All this while, the NSA has been hogging all the headlines with the PRISM controversy and the Edward Snowden revelations, but it appears that our very own government is no less. A report by the Hindu indicates that the government has violated the privacy of Internet users in India and violates its own laws. Nearly 160 million Internet users are being subjected to wide ranging surveillance and monitoring which is in the violation of the Indian government’s own rules regarding the privacy of communication.
According to the report, the government’s own Central Monitoring System (CMS) is already active and is not in the early stages of its launch. The report claims that Lawful Intercept and Monitoring (LIM) systems have already been deployed by the Centre for Development of Telematics (C-DoT) for monitoring Internet traffic, emails, web-browsing and other Internet activities of Indians.
It has been noted that while Indian mobile operators deploy their own LIM systems allowing interception of calls by the government after due authorisation in accordance with Section 5(2) of the Indian Telegraph Act read with Rule 419(A) of the IT Rules. But in the case of Internet traffic, the LIM is deployed by the government at the international gateways of a handful of large ISPs, and the control of these systems resides only with the government,and nothing is in the control of the ISPs.

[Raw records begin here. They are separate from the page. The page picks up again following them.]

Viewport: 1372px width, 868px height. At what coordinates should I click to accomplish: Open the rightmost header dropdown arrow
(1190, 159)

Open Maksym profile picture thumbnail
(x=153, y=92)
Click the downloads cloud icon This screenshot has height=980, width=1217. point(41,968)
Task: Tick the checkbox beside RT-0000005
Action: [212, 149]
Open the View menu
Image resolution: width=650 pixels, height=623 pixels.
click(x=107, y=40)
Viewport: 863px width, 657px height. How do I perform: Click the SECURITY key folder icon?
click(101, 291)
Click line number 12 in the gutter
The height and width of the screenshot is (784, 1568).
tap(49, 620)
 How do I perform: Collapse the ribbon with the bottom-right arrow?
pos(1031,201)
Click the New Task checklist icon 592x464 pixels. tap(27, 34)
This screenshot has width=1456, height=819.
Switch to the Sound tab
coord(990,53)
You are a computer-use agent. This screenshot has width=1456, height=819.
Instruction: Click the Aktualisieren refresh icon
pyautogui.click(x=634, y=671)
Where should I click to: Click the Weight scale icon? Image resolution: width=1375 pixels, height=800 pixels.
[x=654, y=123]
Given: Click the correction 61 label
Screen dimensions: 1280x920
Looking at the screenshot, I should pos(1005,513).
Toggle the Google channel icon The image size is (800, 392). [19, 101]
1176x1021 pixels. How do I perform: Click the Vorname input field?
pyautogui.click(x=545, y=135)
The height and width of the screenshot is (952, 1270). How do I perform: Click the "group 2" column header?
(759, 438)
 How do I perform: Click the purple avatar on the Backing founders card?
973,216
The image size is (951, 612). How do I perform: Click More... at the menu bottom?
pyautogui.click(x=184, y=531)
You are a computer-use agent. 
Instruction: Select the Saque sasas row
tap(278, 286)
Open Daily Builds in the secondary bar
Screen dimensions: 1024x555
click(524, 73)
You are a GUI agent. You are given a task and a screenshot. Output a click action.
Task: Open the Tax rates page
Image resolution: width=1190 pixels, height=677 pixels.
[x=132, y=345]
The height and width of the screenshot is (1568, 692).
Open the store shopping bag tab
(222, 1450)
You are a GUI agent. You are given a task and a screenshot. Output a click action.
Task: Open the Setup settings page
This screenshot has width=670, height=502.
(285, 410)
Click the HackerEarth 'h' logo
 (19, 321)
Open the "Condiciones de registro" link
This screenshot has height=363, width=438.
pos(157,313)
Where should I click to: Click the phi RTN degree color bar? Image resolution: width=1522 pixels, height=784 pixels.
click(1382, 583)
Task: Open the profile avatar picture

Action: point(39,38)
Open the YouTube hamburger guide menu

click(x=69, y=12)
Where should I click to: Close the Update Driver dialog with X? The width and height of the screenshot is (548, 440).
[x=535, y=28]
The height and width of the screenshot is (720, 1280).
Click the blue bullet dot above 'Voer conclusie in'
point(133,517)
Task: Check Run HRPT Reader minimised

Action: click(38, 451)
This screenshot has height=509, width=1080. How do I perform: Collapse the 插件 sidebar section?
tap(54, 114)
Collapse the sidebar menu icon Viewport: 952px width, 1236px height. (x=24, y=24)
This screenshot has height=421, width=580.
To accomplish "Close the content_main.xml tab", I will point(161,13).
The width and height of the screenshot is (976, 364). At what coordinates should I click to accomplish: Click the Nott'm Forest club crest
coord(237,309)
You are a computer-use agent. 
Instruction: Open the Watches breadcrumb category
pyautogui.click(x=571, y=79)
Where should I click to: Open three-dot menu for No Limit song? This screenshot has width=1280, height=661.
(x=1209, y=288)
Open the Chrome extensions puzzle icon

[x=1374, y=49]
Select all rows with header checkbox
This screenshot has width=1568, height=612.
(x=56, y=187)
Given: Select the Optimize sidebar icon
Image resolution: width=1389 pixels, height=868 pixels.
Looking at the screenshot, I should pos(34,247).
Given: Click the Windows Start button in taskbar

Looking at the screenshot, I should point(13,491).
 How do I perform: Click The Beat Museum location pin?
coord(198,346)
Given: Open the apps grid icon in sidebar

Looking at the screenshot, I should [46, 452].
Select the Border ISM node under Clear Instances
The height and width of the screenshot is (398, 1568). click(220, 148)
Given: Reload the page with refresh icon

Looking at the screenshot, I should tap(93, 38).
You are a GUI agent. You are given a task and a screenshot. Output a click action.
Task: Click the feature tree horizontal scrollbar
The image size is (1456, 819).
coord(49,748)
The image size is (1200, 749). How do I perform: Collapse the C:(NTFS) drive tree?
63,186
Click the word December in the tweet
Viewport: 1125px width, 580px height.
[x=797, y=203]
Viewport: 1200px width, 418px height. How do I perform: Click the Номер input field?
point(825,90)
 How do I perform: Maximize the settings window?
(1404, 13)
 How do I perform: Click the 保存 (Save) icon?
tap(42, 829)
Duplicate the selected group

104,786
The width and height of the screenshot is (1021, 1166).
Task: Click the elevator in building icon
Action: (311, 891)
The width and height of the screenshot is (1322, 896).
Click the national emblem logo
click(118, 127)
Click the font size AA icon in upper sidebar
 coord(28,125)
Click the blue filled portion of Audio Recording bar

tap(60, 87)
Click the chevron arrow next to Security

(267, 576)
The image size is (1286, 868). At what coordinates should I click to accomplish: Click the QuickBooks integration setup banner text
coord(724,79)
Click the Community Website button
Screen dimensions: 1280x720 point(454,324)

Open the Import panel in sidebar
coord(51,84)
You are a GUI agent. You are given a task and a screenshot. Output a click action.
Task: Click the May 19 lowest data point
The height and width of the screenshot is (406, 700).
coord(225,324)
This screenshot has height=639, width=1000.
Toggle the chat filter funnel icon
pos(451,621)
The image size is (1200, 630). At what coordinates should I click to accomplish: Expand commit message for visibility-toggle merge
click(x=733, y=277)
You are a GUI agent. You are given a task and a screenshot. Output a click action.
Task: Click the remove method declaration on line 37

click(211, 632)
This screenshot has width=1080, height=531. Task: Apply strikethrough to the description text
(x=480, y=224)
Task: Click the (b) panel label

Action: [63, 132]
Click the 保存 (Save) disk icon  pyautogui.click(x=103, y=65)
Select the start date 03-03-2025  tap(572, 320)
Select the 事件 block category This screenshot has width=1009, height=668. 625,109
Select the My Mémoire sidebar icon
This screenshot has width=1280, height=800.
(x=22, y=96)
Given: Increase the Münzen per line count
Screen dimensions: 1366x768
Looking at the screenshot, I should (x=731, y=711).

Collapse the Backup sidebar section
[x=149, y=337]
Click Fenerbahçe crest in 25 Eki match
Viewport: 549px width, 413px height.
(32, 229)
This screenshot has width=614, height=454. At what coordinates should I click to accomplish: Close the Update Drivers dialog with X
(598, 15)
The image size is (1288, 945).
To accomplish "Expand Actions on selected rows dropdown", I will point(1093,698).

After the leak of the Amar Singh tapes in 2006, the government had notified safeguards for monitoring Internet traffic titled “Instructions for ensuring privacy of communications,” which required every ISP to have a nodal officer for communicating and coordinating requests for interceptions. These nodal officers need to hold meetings with the government every 15 days regarding the authenticity of the orders and the nodal officers are needed 24×7 to monitor traffic. According to the Hindu report, these guidelines are violated most of the times because most ISPs in the country don’t either have the governments LIM system installed, nor do they have designated nodal officers.
Even when the safeguards are present, the process of seeking authorisation of an intercept from a nodal officer exists mostly on paper and hence is abused with gay abandon. And because the government controls the LIM, it can directly obtain any information as it sends out the software commands.
Reportedly, the monitoring facility is available to nine security services including RAW, IB and MHA.